Translation: Reilly Doucet, editor at Altitude Sports
Still rocking the good stuff: Louis-Jean Cormier and Vallier
After transforming the Canadian and Quebecois rock scene in the early 2000s with his band Karkwa, Louis-Jean Cormier has embarked on a successful solo career. He recently released Le ciel est au plancher, and will be performing the album on tour this spring. We met with him to chat about music, fashion, and community involvement.
You’ve been quite busy these past few years, after putting out two albums and launching your 360 platform. As you prepare to head back on tour this year, how do you feel?
Well, I had the great idea of taking two years off right before the pandemic hit, so I already had plenty of time to myself to start looking forward to performing.
I’m so happy to be interacting with other people in the flesh again. We had a lot of virtual shows at the beginning of the pandemic, and I think we forgot how important dialogue can be in a real show.
Your 360 platform, a website with quite unique content, dissects your songs for upcoming, local musicians and invites them to record in your studio. Where did this desire to uplift Quebec culture come from, beyond your own music?
Probably from the cultural baggage carried by my parents and family. That’s to say, a certain pride in being from Quebec.
I consider myself a super lucky guy to have gained so much from my predecessors and peers. I’ve been around a lot of artists, and I’ve had the chance to work with some of Quebec’s musical legends from a very young age. I feel privileged and I think passing on knowledge is part of this process. It’s very important to me.
Le Ciel est au Plancher is a highly charged album that follows up Quand la nuit tombe, which deals with grief and the loss of your father in 2020. How do you transpose this vulnerability in concert?
Stage performances go hand in hand with the creative impulse. I think it's always easier to create songs about specific emotions and events, like grief or heartbreak. These authentic emotions are so pure that they come through really easily. And that goes for the energy in a performance too.
Le ciel est au plancher has received so much love and recognition. In a way, it’s helped me emotionally detach myself from my own mourning. But I’d say most artists feel the same when they perform. On stage, you become a floating mass that transforms as you experience emotions, and then you become a vehicle of something beyond yourself.
If you had to name only one - who is your biggest musical influence? What about a fashion influence? Are the two connected in your mind?
It’s way too difficult to name just one musical influence, but I will say that I identify with Sufjan Stevens. I admire him so much, from his extremely touching songs to his more eclectic, surprising, and innovative ones.
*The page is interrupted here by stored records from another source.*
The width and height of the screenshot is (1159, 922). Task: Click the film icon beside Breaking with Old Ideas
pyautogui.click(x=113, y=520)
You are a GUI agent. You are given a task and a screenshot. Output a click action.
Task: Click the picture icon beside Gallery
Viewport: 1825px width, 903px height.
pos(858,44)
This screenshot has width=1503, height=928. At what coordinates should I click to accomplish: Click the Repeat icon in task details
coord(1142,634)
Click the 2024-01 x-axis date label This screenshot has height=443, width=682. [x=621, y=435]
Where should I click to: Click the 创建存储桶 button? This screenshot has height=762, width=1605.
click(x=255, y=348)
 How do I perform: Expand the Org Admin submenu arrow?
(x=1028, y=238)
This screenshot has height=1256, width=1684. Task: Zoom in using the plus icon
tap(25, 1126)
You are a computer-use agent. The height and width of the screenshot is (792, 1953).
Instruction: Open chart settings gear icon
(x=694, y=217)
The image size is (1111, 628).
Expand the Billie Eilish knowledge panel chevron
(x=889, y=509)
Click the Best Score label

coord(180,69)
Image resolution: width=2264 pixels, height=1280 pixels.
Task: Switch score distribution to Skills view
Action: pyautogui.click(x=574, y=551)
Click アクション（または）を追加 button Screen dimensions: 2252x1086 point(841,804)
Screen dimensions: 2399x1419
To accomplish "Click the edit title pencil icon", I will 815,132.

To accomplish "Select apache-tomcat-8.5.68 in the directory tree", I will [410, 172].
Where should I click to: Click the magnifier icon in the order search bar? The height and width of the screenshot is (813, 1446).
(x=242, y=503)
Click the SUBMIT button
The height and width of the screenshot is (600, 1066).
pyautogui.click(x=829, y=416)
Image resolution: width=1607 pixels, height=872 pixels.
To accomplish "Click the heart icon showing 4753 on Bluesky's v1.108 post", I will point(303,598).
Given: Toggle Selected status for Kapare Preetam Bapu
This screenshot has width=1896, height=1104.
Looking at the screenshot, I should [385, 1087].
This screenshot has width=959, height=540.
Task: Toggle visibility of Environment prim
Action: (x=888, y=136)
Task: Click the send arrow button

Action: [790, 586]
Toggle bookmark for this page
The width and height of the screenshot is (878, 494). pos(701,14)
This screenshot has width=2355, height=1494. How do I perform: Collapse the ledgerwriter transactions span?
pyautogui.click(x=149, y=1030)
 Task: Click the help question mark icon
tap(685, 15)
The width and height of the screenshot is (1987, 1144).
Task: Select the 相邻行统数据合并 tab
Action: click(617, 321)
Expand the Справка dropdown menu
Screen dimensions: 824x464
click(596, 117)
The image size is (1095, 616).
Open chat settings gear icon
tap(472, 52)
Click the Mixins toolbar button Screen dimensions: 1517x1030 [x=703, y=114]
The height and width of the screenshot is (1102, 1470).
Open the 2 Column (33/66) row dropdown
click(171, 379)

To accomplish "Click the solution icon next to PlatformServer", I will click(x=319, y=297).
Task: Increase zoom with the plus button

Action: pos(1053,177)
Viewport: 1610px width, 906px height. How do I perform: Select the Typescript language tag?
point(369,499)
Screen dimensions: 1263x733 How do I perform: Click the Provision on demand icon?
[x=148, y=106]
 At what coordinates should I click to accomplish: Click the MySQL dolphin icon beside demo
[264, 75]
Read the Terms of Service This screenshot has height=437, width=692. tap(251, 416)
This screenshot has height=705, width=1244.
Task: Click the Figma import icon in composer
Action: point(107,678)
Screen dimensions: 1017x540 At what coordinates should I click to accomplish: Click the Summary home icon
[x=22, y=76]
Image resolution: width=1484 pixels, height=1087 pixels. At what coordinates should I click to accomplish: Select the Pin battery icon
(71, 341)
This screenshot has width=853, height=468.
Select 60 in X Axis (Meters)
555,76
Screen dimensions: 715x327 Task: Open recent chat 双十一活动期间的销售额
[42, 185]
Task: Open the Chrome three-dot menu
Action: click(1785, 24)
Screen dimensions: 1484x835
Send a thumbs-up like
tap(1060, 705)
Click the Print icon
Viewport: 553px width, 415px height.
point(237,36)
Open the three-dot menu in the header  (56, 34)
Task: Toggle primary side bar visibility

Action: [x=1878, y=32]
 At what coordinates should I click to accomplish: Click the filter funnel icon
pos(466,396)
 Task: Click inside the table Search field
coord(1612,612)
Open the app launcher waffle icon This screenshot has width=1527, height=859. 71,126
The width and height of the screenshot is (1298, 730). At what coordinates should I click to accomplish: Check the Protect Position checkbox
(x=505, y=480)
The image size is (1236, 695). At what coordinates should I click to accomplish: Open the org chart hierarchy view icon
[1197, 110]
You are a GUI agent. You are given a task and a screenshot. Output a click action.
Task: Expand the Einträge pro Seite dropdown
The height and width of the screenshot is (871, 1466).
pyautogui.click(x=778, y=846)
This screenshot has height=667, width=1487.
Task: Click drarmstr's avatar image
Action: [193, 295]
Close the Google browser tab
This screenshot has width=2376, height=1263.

He comes up with really extravagant ideas for his stage costumes, but his general style is very simple, which resonates with me.
I always dreamed about being David Bowie, but a neon green jacket with shoulder pads just isn’t my style. At the end of the day, I think it’s more important to emphasize what I do rather than who I am.
What made you want to team up with Vallier?
Vallier’s clothing gives me exactly what I need: a really great look, with beautiful cuts and colours that can work in a variety of situations, while also maintaining a certain casualness.
I want to dress in a way that allows me to be myself - casual and chic at the same time, but also really comfortable. And that’s Vallier.
Tell us about your style evolution. Did your career play a big role in it?
As part of Karkwa and as a solo artist, my projects have never had a dress code. I consider myself a very simple person when it comes to fashion. I’ve gone through my share of existential quests to be something more flashy, only to discover that’s not the real me.
What are your essentials for your shows? What are your fundamental pieces or go-tos?
Definitely Vallier’s Leknes pants. I’ve already done about a dozen shows in them, and I love them. They’re the perfect cut, plus light and comfortable.
SHOP LOUIS-JEAN CORMIER’S PICKS
For every subscription to your 360 platform, you donate a dollar to Jeunes musiciens du monde. What does this organization do that’s so important to you?
Jeunes musiciens du monde has been around for over 20 years. They’re an organization based in Quebec that gives marginalized people access to music courses.
This could mean reaching out to environments with higher levels of poverty, and young people who may go down darker paths. Through learning music, these people are able to thrive. The organization has some pretty amazing stories, like people who have become lawyers or doctors because they got the chance to pick up an activity, interact with others, and open themselves up to the world. Jeunes musiciens du monde is active in five cities in Quebec, and has a mobile school that can visit Indigenous communities, for example.
What advice would you give to your younger self?
It’s funny you bring it up, because my answer is exactly the kind of thing I was teaching at Star Académie this morning: learning how to turn off your mind.
I think that in many areas of life, we overthink too much, and miss out on really good ideas. When it comes to creating, you have to let yourself be surprised, and act on instinct. It’s important to leave room for the unexpected. I wish I had learned earlier that songs will turn out better if you're not turning them over in your head from all angles.
You have to be more in tune with your heart. Give the head office a break, and start letting yourself just feel things.